In this post, we find Travelers Casualty & Surety Company to be the target of Coy’s (dis)affection. Coy filed a class action complaint in state court against Travelers a few days before CAFA’s effective date, alleging Travelers paid reduced rates similar to those negotiated with other providers under preferred provider organization agreements, although no such agreements existed between Travelers and the class claimants and Travelers did not funnel or refer Travelers insureds to Coy for treatment.
After an eighteen month long (state) court-ship, the plaintiff Coy-ly attempted to amend in August 2006 to add an alternative theory of recovery: breach of contract. Perhaps aching with longing for federal court bliss, perhaps hoping to avoid the “always the bridesmaid, never the bride” cliché and take its turn walking down the federal court aisle, Travelers jumped at the chance to have its big day in federal court. Coy’s post-CAFA proposal to amend the lawsuit was swept off its feet into federal court by a Travelers’ removal. Hoping for a quick annulment, Coy moved for remand, arguing (1) the state court never granted leave to file the proposed amended complaint; and (2) the amended allegations of the complaint related back to the date of filing of the original complaint such that the case did not commence after CAFA’s effective date.
For anyone who still had not yet sent a gift nearly a year later, you can thank Southern District of Illinois Judge Herndon for saving you from an etiquette faux pas, because on July 20, 2007, he returned the case to state court. Recognizing the existence of some authority (one district court case) that a request for leave to amend could trigger removability under CAFA, the court focused on whether the allegations of the amended complaint would relate back. Following the Seventh Circuit precedent and Illinois law, the court stated the amended complaint would relate back if it arose out of the same transaction or occurrence that gave rise to the original pleading, when the original pleading gave the defendant all the information it needed to be able to defend against the allegations in the amended pleading, regardless of the theory of recovery upon which it is predicated.
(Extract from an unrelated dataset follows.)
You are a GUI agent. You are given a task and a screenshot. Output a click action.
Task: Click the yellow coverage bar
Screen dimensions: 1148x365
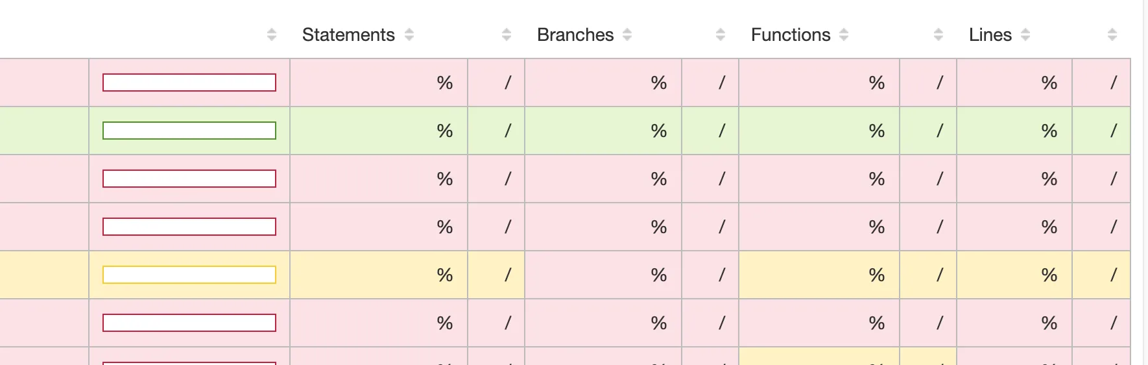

Here, the amended complaint “added no new parties, did not affect the size of the class, and [did] nothing to enlarge the scope of Defendants’ potential liability.” Instead, the amendment “merely added an additional legal theory sounding in contract on the basis of facts clearly alleged” in the original complaint. Thus, the court concluded the original complaint provided Travelers with all the information necessary to prepare its defense to the claim asserted in the amended complaint. As a result, the amended complaint related back and did not commence a new action. Accordingly, the court granted the motion to remand and sent the jilted defendant back to state court.
So now Dr. Coy has one class action in federal court against Country Mutual, and another against Travelers in state court. Is polygamy legal in Illinois?